Instrucciones de la tarea: Copia de nuevo solo el tramo de los registros que empieza en la línea que contiene "Where should I" y termina en la que contiene "Expand the Oracle", ambas incluidas y con las solicitudes. Desplaza en 13 cada coordenada de las respuestas.
======== Registros de la tarea ========
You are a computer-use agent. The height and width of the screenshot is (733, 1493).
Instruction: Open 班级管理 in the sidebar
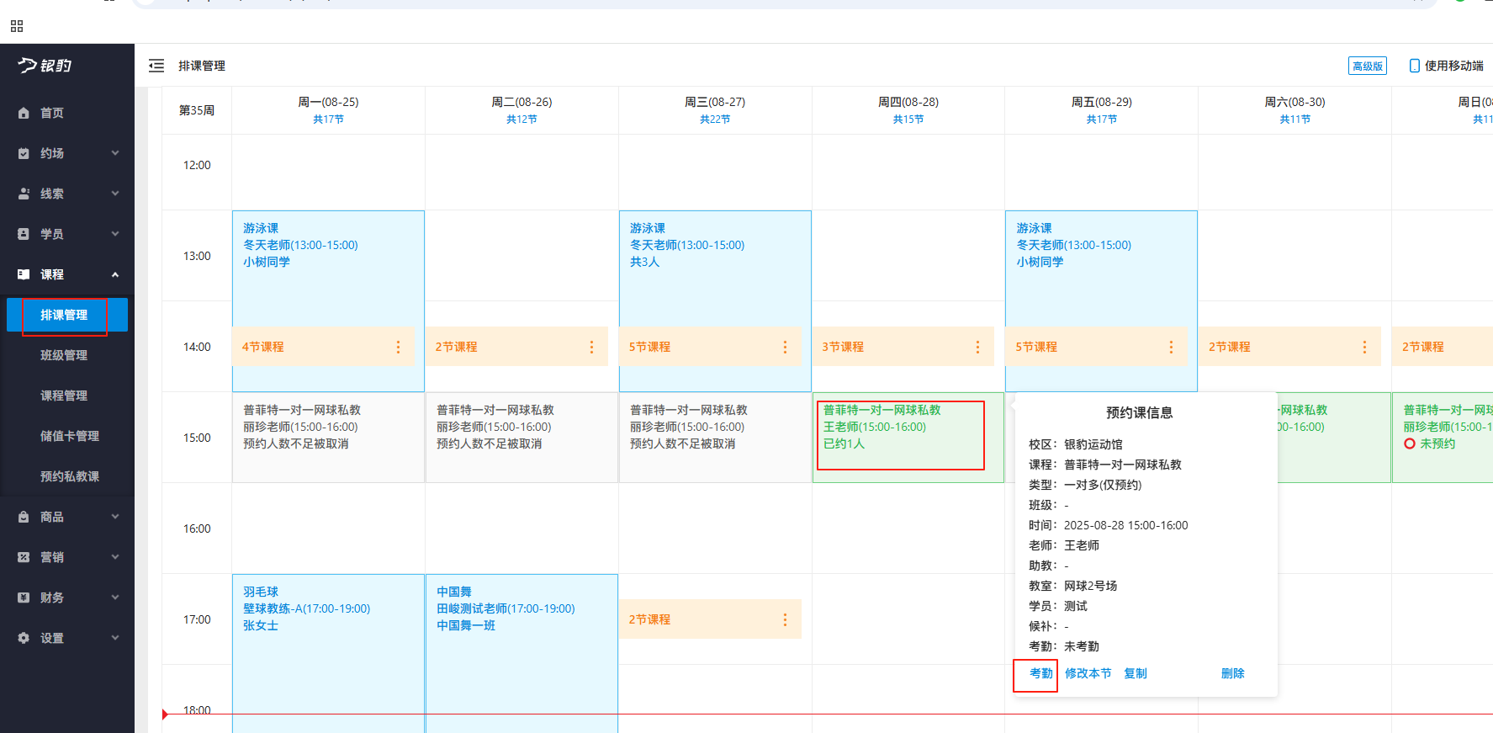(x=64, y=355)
========
======== Registros de la tarea ========
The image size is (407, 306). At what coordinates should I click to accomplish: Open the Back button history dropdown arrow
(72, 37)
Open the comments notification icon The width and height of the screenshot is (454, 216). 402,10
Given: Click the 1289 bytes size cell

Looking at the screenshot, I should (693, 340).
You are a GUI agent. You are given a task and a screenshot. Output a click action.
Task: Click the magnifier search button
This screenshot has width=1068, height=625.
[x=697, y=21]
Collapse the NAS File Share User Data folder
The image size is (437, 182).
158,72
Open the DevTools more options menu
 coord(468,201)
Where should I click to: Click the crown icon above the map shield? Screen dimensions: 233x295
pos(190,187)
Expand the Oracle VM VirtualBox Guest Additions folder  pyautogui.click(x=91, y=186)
========
Respuesta:
Where should I click to: Click the crown icon above the map shield? Screen dimensions: 233x295
pos(203,200)
Expand the Oracle VM VirtualBox Guest Additions folder  pyautogui.click(x=104, y=199)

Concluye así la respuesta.